┌──

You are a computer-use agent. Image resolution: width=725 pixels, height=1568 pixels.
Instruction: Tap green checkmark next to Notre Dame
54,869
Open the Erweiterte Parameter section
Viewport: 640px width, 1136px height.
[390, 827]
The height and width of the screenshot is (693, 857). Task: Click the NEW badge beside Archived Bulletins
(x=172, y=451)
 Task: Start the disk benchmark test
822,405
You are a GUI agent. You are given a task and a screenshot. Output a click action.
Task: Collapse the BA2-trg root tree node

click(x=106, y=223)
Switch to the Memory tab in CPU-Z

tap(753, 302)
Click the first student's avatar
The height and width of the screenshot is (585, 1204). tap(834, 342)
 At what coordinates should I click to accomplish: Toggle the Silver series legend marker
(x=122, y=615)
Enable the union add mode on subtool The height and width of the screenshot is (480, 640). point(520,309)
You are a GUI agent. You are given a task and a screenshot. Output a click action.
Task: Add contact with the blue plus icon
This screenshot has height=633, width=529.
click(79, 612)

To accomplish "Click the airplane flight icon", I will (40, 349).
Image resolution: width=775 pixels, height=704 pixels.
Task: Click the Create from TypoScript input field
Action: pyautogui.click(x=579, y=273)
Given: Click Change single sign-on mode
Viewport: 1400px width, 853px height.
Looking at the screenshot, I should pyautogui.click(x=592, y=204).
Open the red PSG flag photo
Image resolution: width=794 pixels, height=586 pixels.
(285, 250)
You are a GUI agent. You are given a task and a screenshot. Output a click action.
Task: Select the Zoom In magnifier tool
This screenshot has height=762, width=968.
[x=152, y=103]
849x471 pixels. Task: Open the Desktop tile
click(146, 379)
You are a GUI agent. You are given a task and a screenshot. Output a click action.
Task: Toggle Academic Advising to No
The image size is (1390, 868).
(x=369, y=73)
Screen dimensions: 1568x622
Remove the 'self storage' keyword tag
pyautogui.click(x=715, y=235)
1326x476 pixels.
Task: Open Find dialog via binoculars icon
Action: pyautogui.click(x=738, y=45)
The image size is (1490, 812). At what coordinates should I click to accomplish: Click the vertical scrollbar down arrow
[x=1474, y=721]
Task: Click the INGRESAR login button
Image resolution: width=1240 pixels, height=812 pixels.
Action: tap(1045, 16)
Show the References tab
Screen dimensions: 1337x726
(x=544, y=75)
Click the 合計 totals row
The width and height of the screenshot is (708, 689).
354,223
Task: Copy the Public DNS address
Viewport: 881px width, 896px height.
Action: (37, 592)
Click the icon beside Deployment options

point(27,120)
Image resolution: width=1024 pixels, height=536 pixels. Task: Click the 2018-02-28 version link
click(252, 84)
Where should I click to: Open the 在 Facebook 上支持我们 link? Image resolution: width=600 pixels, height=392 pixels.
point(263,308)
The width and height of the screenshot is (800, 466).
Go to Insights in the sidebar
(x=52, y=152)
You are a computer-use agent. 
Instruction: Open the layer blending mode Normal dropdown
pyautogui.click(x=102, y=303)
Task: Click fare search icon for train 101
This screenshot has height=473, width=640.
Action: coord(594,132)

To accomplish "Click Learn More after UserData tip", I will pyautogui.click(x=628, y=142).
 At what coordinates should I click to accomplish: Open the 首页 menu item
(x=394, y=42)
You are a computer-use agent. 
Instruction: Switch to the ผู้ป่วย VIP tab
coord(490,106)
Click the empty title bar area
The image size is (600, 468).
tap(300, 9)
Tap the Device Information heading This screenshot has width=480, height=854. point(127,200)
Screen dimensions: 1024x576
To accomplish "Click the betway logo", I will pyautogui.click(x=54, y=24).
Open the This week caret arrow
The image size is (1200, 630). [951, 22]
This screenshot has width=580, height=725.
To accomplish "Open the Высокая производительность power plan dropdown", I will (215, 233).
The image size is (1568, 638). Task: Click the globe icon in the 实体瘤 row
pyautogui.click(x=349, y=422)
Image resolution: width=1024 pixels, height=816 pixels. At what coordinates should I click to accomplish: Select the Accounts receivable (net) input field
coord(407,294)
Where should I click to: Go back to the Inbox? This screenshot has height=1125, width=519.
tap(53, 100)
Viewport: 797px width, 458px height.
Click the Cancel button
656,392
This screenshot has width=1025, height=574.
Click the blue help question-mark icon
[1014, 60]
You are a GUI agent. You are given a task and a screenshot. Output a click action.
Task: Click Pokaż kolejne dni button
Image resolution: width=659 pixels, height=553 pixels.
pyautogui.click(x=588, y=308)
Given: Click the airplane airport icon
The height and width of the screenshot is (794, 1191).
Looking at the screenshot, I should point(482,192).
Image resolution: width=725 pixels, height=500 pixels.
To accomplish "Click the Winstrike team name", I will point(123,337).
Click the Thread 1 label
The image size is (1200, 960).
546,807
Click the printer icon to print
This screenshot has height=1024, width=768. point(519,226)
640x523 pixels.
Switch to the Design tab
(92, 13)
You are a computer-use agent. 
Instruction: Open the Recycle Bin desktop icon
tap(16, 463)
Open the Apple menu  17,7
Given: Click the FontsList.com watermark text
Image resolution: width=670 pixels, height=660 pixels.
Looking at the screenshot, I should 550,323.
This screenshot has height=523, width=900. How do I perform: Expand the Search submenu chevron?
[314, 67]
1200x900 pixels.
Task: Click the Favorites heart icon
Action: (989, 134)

└──

Copy only this part of the entries above: the line with "Task: Toggle Academic Advising to No", the line with "Task: Click the INGRESAR login button", and the lines between, all exactly as written.

Task: Toggle Academic Advising to No
The image size is (1390, 868).
(x=369, y=73)
Screen dimensions: 1568x622
Remove the 'self storage' keyword tag
pyautogui.click(x=715, y=235)
1326x476 pixels.
Task: Open Find dialog via binoculars icon
Action: pyautogui.click(x=738, y=45)
The image size is (1490, 812). At what coordinates should I click to accomplish: Click the vertical scrollbar down arrow
[x=1474, y=721]
Task: Click the INGRESAR login button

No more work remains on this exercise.